The Cam Kings, a local car club based out of Grants Pass, OR, is a group of older guys who get together every few weeks or so to just hang out and talk cars. A few of the members owned heated garages, so actually working on the classics was a welcomed option. It was always great to get together with that crew when the Rogue Valley froze up!

It’s funny how a car nut naturally adapts to the inclement winter months. I remember many a time actually taking parts off my car and bringing them inside the house, much to the chagrin of my wife. “Don’t worry honey, those door panels won’t live in our dining room much longer.” I specifically recall tearing the instrument cluster out of my Buick to restore the gauges. I don’t know how, but doing the bench work on our dining room table seemed like a good idea at the time. I think it was the satin black overspray that left a nice dusty coat on the table and chairs that sunk me on that one.

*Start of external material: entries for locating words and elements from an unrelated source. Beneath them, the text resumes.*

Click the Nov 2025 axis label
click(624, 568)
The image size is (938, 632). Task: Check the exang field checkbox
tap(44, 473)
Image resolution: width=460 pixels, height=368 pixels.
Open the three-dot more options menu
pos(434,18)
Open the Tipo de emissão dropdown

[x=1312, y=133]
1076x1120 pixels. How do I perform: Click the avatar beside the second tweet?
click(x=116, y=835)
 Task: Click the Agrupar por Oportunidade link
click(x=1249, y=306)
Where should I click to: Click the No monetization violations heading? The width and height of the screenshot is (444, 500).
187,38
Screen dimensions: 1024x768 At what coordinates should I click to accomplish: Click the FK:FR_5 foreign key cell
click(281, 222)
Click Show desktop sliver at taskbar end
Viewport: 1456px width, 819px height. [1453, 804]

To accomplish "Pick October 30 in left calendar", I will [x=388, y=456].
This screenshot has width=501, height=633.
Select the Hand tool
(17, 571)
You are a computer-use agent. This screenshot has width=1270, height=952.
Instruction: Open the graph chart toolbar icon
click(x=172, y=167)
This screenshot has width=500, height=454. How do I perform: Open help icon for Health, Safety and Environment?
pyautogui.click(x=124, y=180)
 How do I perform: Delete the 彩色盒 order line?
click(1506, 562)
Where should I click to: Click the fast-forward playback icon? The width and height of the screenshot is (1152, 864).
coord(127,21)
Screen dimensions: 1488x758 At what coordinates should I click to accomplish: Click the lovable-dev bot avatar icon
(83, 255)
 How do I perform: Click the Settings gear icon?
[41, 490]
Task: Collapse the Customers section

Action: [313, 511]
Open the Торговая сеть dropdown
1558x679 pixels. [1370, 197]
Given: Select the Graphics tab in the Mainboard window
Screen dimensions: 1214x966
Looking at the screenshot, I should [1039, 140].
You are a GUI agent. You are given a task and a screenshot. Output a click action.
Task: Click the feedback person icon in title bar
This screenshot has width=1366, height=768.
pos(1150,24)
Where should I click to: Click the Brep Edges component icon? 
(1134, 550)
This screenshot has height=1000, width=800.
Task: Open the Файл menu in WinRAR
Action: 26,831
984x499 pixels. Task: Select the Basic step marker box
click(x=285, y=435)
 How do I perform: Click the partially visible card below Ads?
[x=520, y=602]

Even as I learned to be extra careful about protecting our furniture and carpets, I couldn’t hide the telltale paint fumes for the life of me. And using a rattle can outside when it’s 30F isn’t a good plan either. What’s a guy to do? I look back on those days fondly now. I may have tested my wife’s patience one too many times, but I (selfishly) was able to keep my classic car hobby alive throughout the winter months. The first warm days of spring were always a relief, especially for her!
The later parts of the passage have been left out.